- Born: Thiruvananthapuram, Kerala, India
- Other names: Lolithan, Uthaman
- Education: Swathi Thirunal College of Music
- Occupation: Actor
- Years active: 2008–present
- Spouse: Sneha Sreekumar

= S. P. Sreekumar =

Indian actor

S. P. Sreekumar is an Indian actor who works in Malayalam cinema and television.

His first television show was Chirikidathom on Amrita TV and later his performance as Lolithan in Marimayam gave him the big break. Within a short span of time Sreekumar has played a variety of roles in the film industry. He played a tribal youth Sankaran, in Papilio Buddha, but in his next outing ABCD: American-Born Confused Desi, he played Lloyd, a typical Kochiite with the local slang, and a serial killer in the film Memories.

Sreekumar says "Acting is my passion and hence I don't mind playing a comic role, a serious one or even a character with grey shades. It all depends on the quality of work, and whatever role I do, I will do it with all sincerity."

He married television anchor and actress Sneha Sreekumar in 2019.

==Controversy==
In December 2024, sexual assault complaint has been filed against lead actors of Uppum Mulakum, Sreekumar and Biju Sopanam. The complaint, lodged by a female actress, alleges that she was assaulted during the shoot of the series. One of the accused is alleged to have assaulted the actress, while the other is accused of threatening her to prevent her from speaking out. The case was initially registered by the Infopark Police and has since been transferred to the Thrikkakara Police for further investigation. A special investigation team (SIT) has been formed to probe the matter.

(Items listed in a dataset)
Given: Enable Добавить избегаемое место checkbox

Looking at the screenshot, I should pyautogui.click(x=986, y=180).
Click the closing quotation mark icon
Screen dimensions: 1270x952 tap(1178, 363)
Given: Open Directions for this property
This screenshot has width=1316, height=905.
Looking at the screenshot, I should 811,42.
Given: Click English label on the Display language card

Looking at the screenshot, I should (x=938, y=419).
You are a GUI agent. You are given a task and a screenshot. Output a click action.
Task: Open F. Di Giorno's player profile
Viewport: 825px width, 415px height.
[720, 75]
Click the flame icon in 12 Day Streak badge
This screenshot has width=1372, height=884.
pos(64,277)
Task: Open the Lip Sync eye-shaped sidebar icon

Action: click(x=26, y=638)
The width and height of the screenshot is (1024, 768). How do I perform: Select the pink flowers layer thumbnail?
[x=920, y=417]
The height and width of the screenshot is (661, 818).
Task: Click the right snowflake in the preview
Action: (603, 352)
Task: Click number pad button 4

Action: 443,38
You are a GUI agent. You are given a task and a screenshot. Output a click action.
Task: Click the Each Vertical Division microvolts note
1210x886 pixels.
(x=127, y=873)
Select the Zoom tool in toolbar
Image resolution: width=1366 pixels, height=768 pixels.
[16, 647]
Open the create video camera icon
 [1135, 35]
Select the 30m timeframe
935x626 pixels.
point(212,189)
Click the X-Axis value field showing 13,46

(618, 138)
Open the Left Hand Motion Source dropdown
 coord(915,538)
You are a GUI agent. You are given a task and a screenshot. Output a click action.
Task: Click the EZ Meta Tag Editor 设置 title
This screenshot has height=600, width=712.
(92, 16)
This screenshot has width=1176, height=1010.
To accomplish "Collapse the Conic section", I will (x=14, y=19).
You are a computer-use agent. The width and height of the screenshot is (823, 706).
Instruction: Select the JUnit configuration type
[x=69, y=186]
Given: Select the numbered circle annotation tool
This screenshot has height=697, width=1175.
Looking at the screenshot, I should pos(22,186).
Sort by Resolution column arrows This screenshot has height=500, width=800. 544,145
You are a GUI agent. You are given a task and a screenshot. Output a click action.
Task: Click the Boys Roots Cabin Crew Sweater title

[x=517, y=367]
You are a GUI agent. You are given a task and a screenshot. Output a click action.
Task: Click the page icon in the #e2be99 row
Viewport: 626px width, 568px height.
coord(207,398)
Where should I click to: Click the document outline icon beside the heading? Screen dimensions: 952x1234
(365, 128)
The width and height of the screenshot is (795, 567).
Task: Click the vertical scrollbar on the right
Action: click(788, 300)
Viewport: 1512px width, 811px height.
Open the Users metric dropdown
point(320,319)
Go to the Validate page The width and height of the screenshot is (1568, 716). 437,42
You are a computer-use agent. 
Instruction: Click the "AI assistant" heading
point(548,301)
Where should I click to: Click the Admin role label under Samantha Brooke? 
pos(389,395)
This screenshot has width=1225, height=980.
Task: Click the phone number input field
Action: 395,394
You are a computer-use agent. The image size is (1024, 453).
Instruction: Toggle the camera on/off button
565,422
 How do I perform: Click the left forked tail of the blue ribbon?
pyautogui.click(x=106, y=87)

What is expected →
Rewrite the S. P. Sreekumar biography from "He married television" up to and including "probe the matter.", changing "anchor" to "presenter".

Exercise result →
He married television presenter and actress Sneha Sreekumar in 2019.

==Controversy==
In December 2024, sexual assault complaint has been filed against lead actors of Uppum Mulakum, Sreekumar and Biju Sopanam. The complaint, lodged by a female actress, alleges that she was assaulted during the shoot of the series. One of the accused is alleged to have assaulted the actress, while the other is accused of threatening her to prevent her from speaking out. The case was initially registered by the Infopark Police and has since been transferred to the Thrikkakara Police for further investigation. A special investigation team (SIT) has been formed to probe the matter.